[[ RECORDS PROVIDED, beginning ]]

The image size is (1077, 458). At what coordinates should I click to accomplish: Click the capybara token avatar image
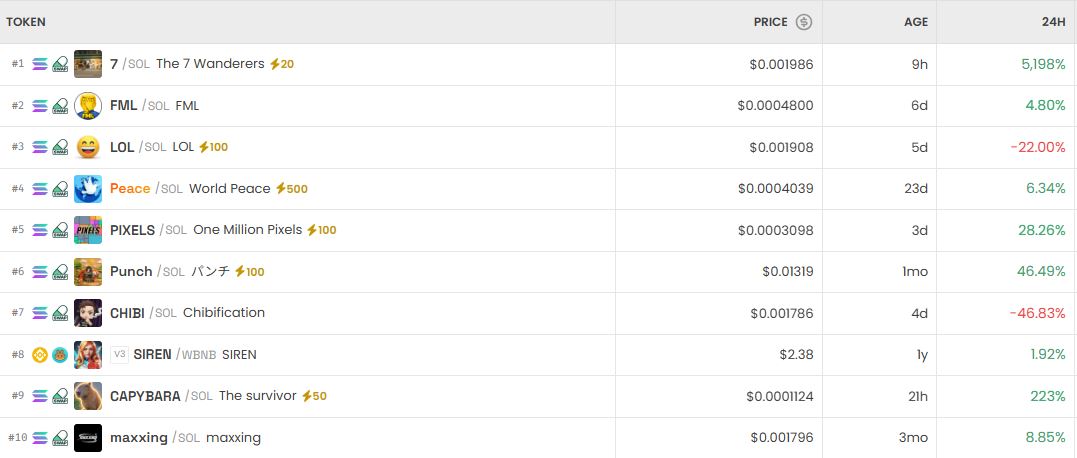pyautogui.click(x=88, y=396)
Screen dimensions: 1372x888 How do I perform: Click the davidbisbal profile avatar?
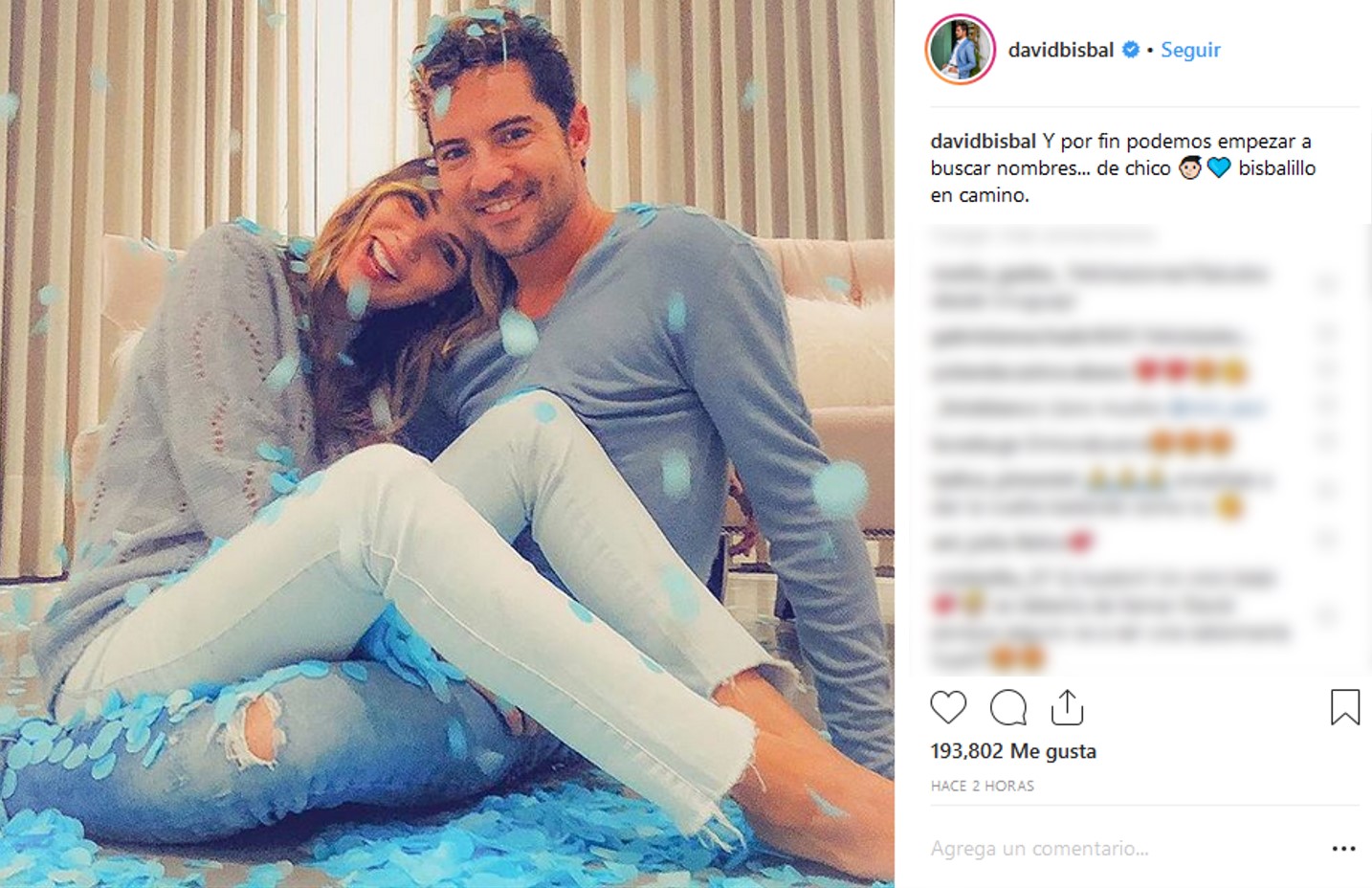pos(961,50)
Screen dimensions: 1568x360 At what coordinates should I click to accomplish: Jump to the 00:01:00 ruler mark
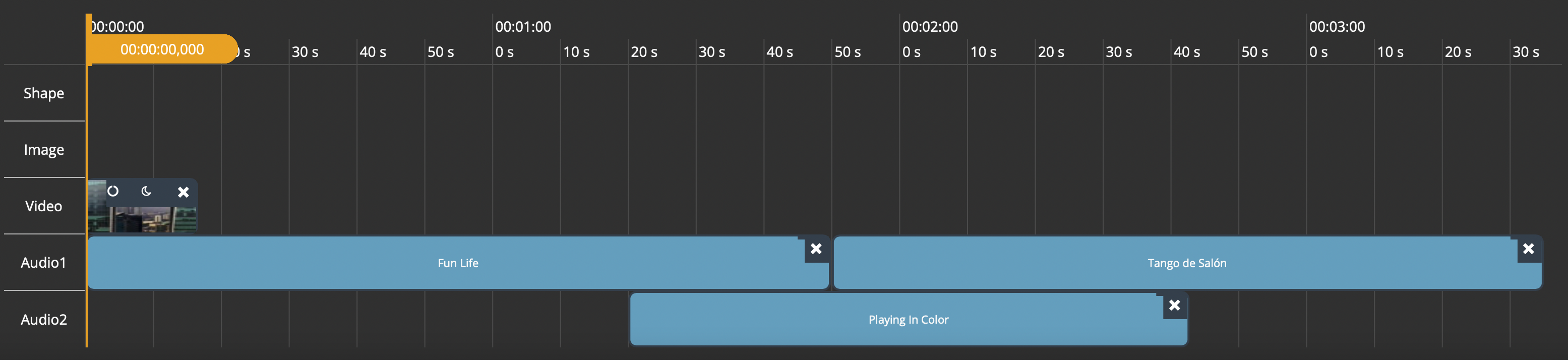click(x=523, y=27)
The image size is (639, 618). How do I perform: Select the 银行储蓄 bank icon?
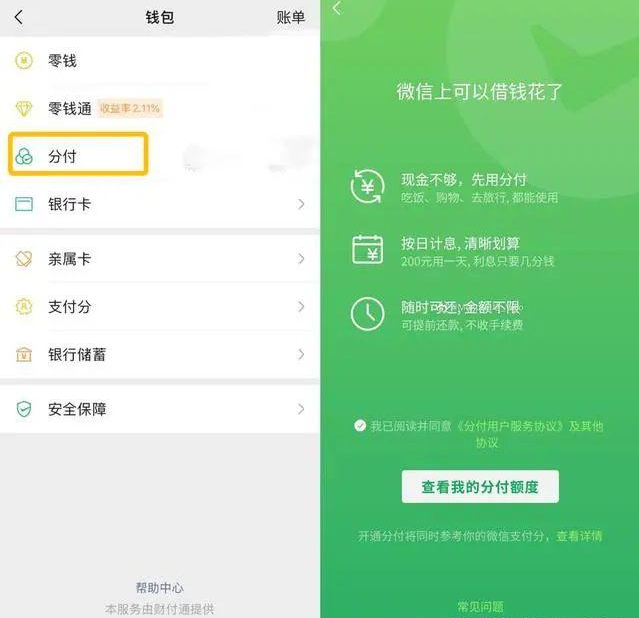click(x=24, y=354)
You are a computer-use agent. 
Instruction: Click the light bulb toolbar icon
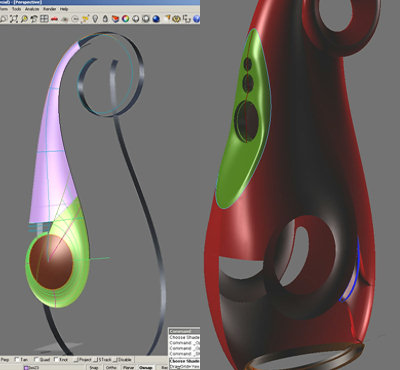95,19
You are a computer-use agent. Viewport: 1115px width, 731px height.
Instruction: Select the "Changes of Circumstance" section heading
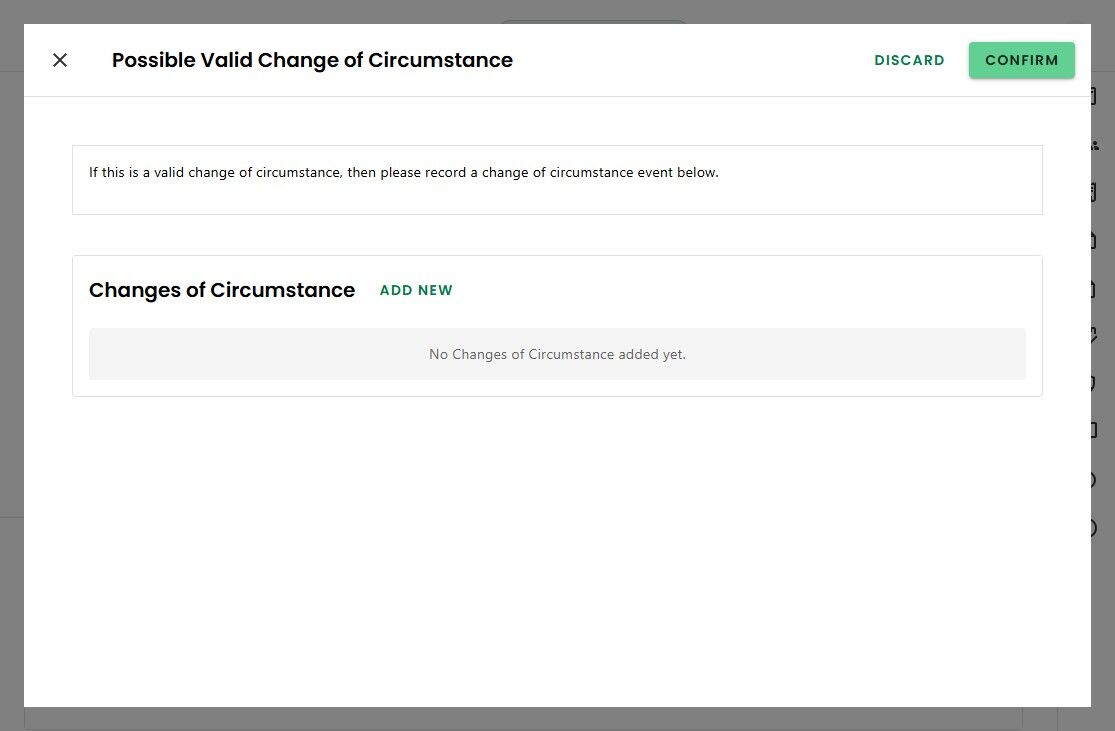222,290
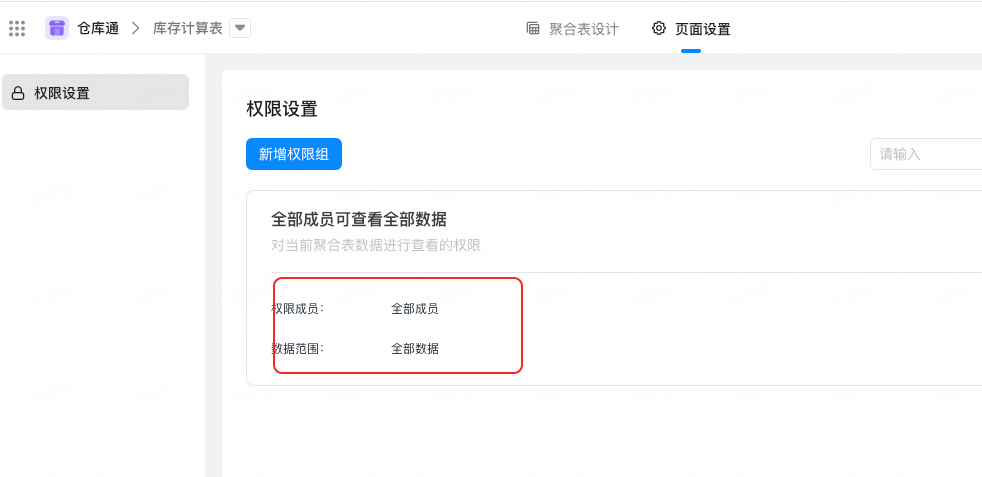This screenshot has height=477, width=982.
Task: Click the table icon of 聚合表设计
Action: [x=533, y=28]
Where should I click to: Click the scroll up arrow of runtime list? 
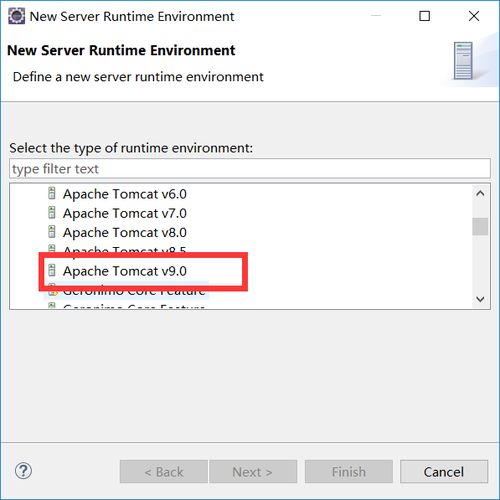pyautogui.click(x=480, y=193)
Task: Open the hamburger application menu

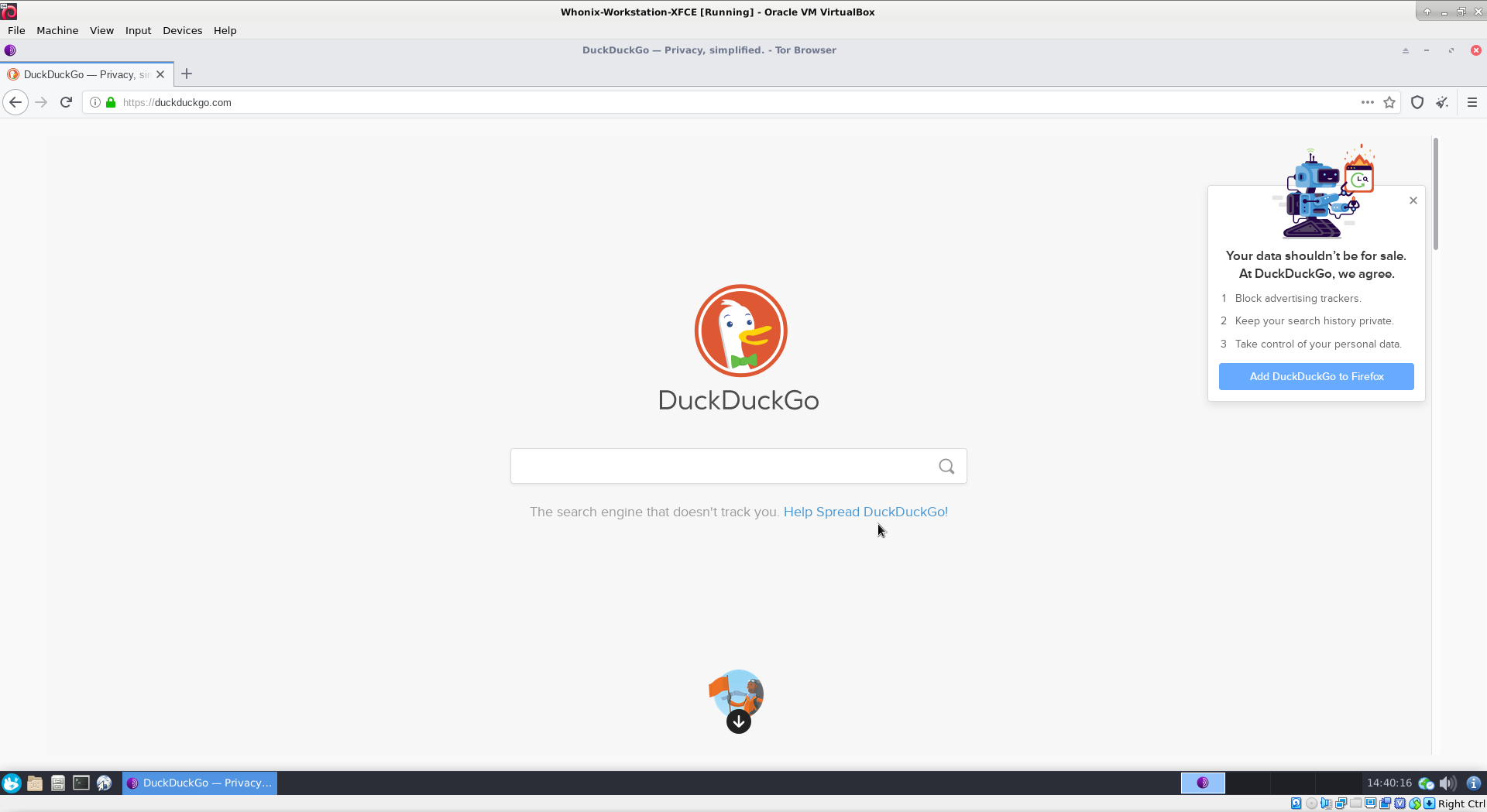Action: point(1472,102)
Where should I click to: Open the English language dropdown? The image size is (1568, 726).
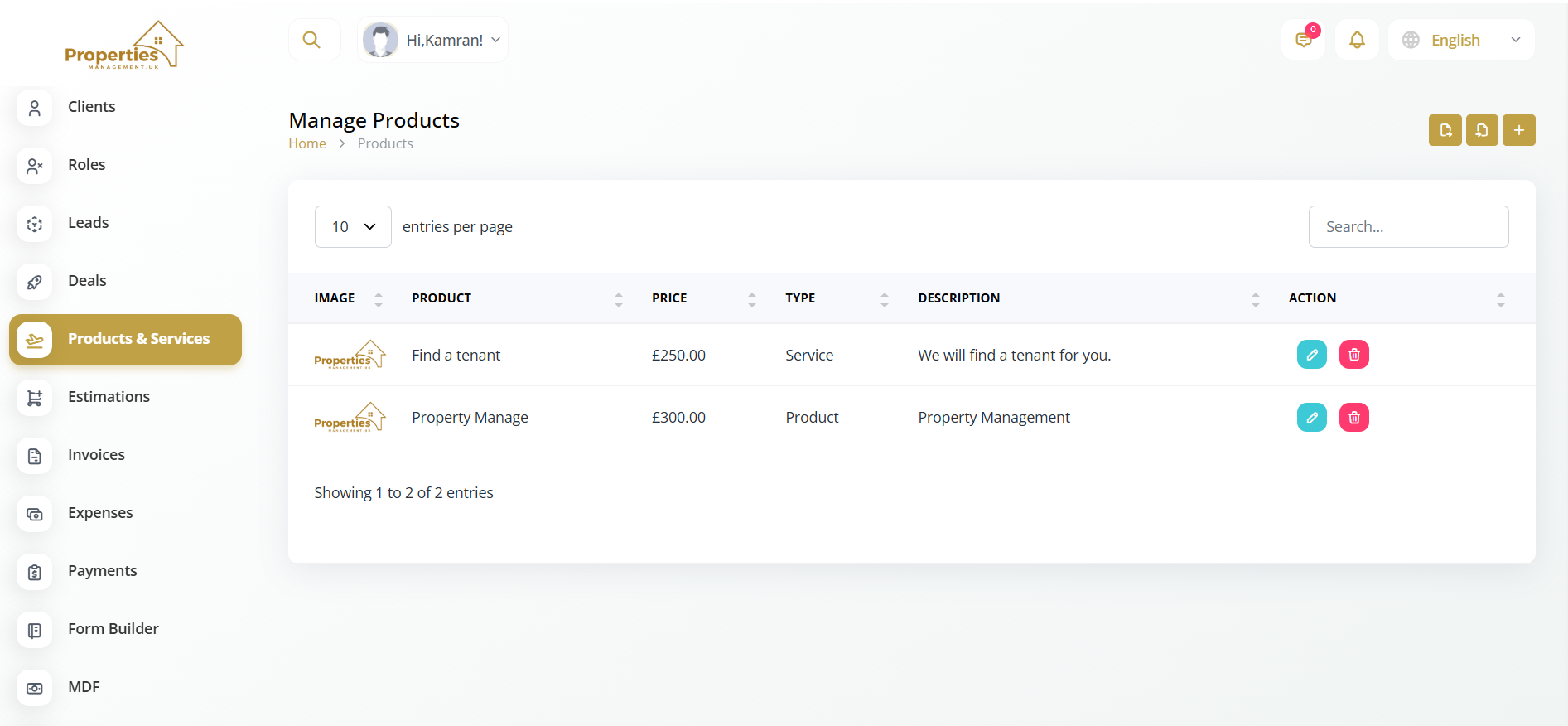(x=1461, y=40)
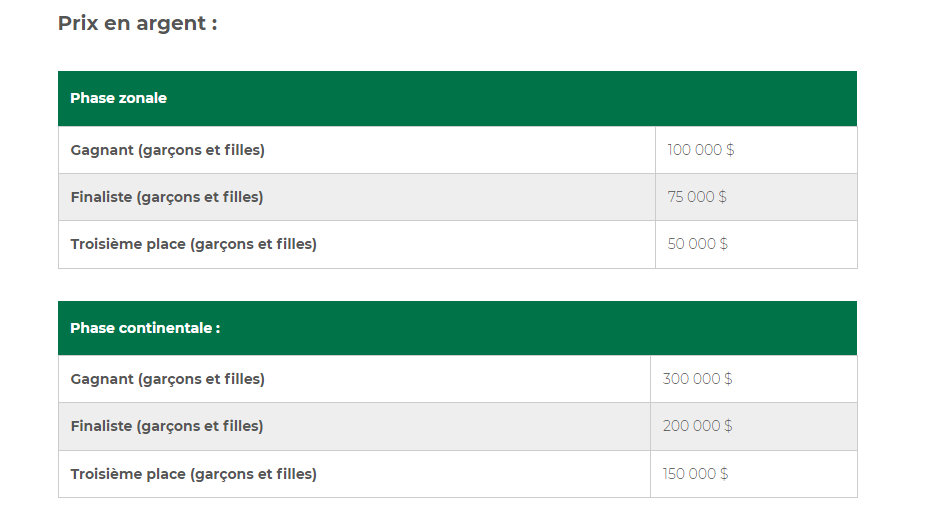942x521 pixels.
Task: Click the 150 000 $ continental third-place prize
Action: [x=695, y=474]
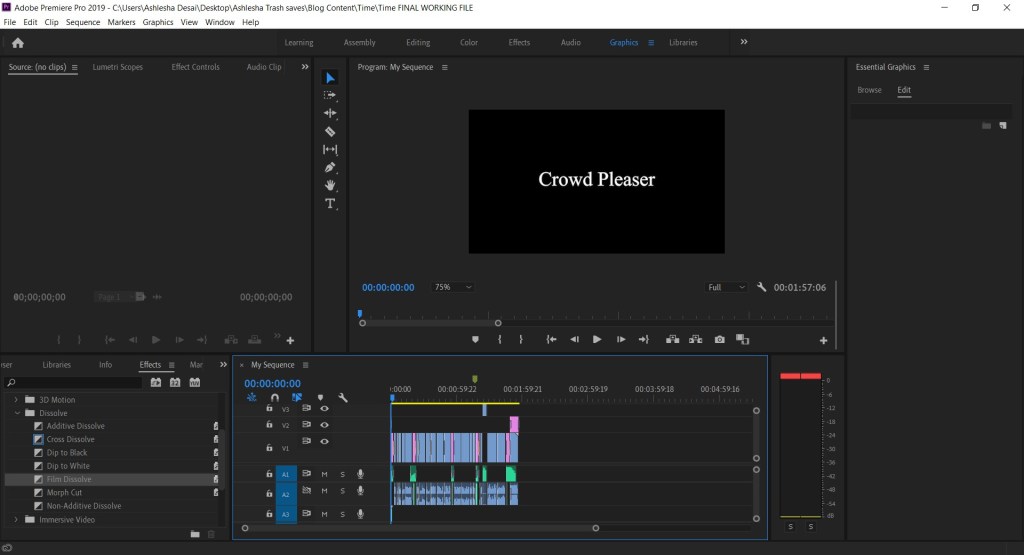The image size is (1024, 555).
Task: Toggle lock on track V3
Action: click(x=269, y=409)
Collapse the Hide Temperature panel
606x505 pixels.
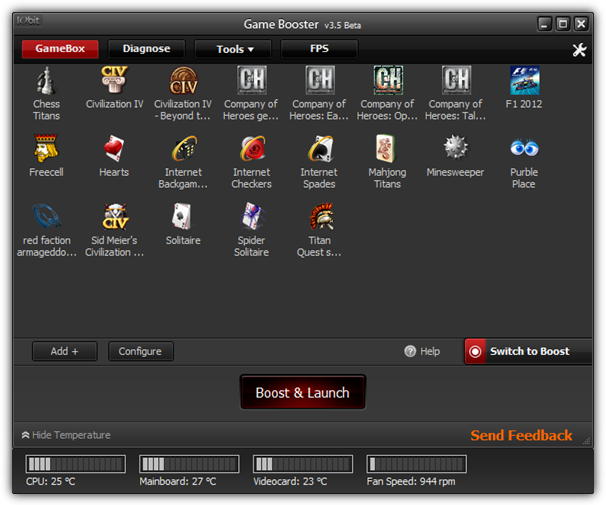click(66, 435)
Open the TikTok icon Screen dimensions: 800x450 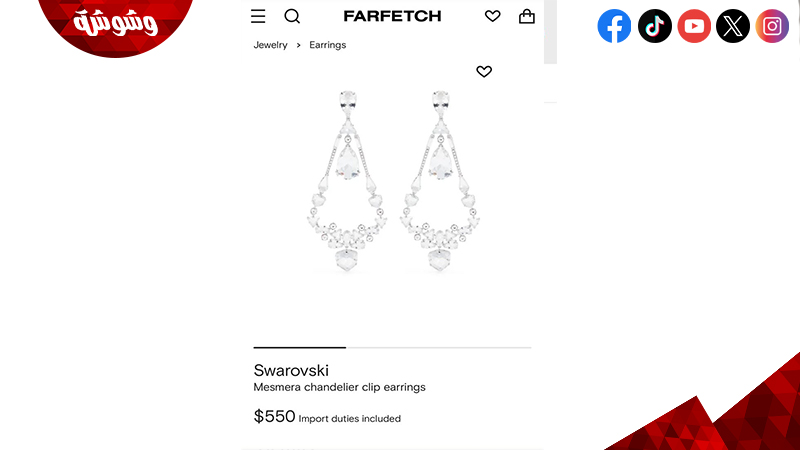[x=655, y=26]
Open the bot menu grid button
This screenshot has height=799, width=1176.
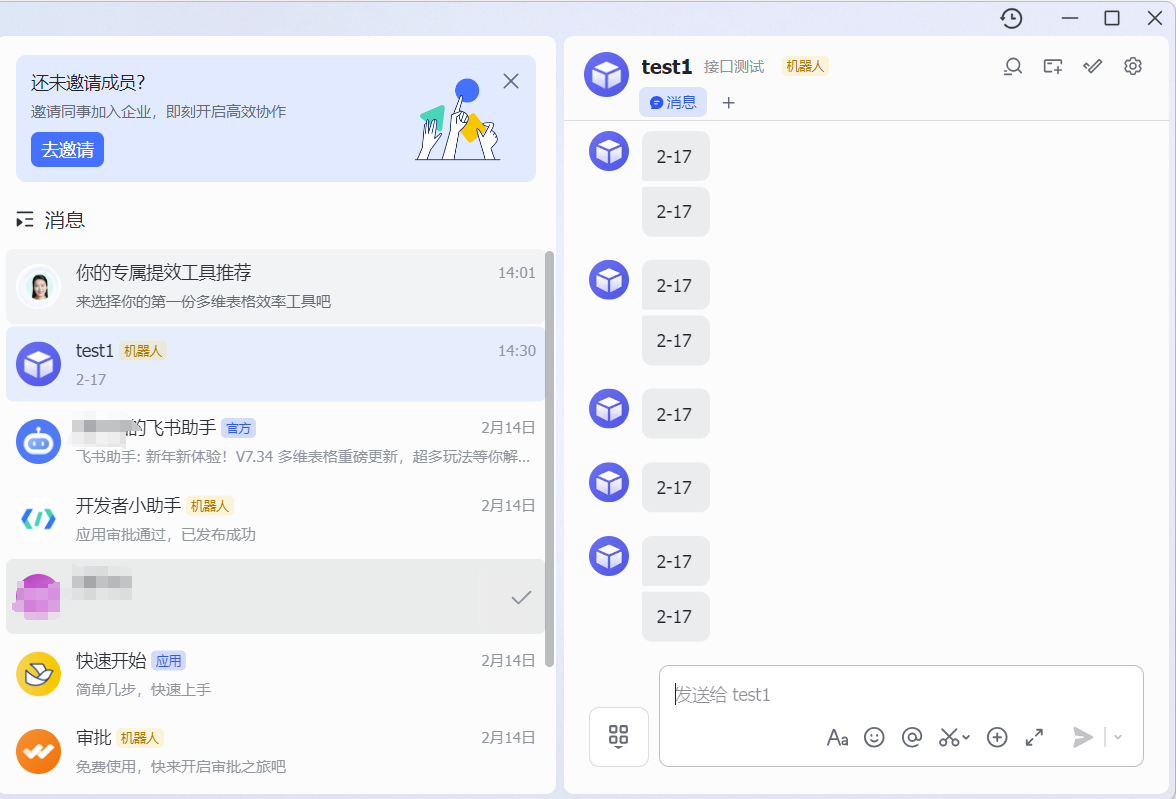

[[ RECORDS PROVIDED, end ]]

### YOUR INSTRUCTIONS
The answer should consist of all lines from the records above that hold the word "computer".

### SOLUTION FOR THIS EXERCISE
You are a computer-use agent. 
You are a computer-use agent. Viewport: 1115px width, 731px height.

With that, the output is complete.